A big firm that doesn't have debt in its capital structure doesn't have an
optimal capital structure, wherein, optimal capital structure is the best mix of
debt and equity financing that maximizes a company’s market value while
minimizing its cost of capital. Unfortunately, there is no magic ratio of debt to
equity to use as guidance. What defines a healthy blend of debt and equity
varies according to the industries involved, line of business, and a firm's stage
of development. Nonetheless, in light of the fact that financial specialists are in
an ideal situation placing their cash into companies with strong balance
sheets, it makes sense that the optimal balance generally should reflect lower
levels of debt and higher levels of equity. In this manner, a growing and stable
firm with more equity than debt is more preferred.

5. What are financial assets?


A financial asset is a liquid asset that gets its value from an
authoritative right or possession guarantee. Cash, stocks, securities, common
assets, and bank deposits are all are instances of financial asset. In contrast
to land, property, products, or other intangible physical resources, financial
assets don't really have inalienable physical worth or even a physical
structure. Or maybe, their worth reflects variables of supply and demand in
the commercial center in which they exchange, just as the level of risk they
convey.

6. Why are financial markets important?


Financial markets assume a crucial part in encouraging the smooth
activity of industrialist economies by designating assets and making liquidity
for organizations and business visionaries. The business sectors make it
simple for purchasers and dealers to exchange their monetary possessions.
Financial markets make protections items that give a come back to the
individuals who have abundance reserves (Investors/banks) and make these
assets accessible to the individuals who need extra cash (borrowers).

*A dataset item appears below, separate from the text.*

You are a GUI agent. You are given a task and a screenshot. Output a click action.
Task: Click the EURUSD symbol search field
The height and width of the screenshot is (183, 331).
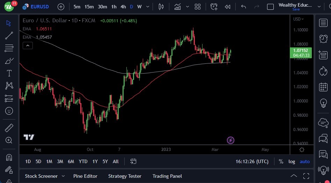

7. Explain how price and time involved to sell an asset affect the asset's
marketability.
Market timing and pricing benefit investments and other long-term
positions by finding the best prices and times to take exposure in order to
book profits. In addition, these timeless concepts can be utilized to protect
active investments by raising red flags when underlying market conditions
change significantly.
ALDERSGATE COLLEGE Espinoza, Daenielle Audrey M.
Solano, Nueva Vizcaya, Philippines, 3709 Bachelor of Science in Accountancy - 3
School of Business, Management and T71/ AE17/ FINANCIAL MANAGEMENT
Accountancy
8.
Other than the financial intermediaries mentioned, give an example of an institution
in your area that facilitates the flow of funds to and from saving-deficit units.
Presently, I am living at Quezon, Nueva Vizcaya which is a rural area,
wherein financial institutions are not found. Hence, I will be giving financial
institutions which are found at Solano, Nueva Vizcaya. An example of an
institution that facilitates flow of funds to and from saving-deficit units were
Home Development Mutual Fund (HDMF) or also known as Pag-IBIG Fund
and Social Security System. These institutions are government owned and
controlled corporation that provide and obtain funds in the financial markets.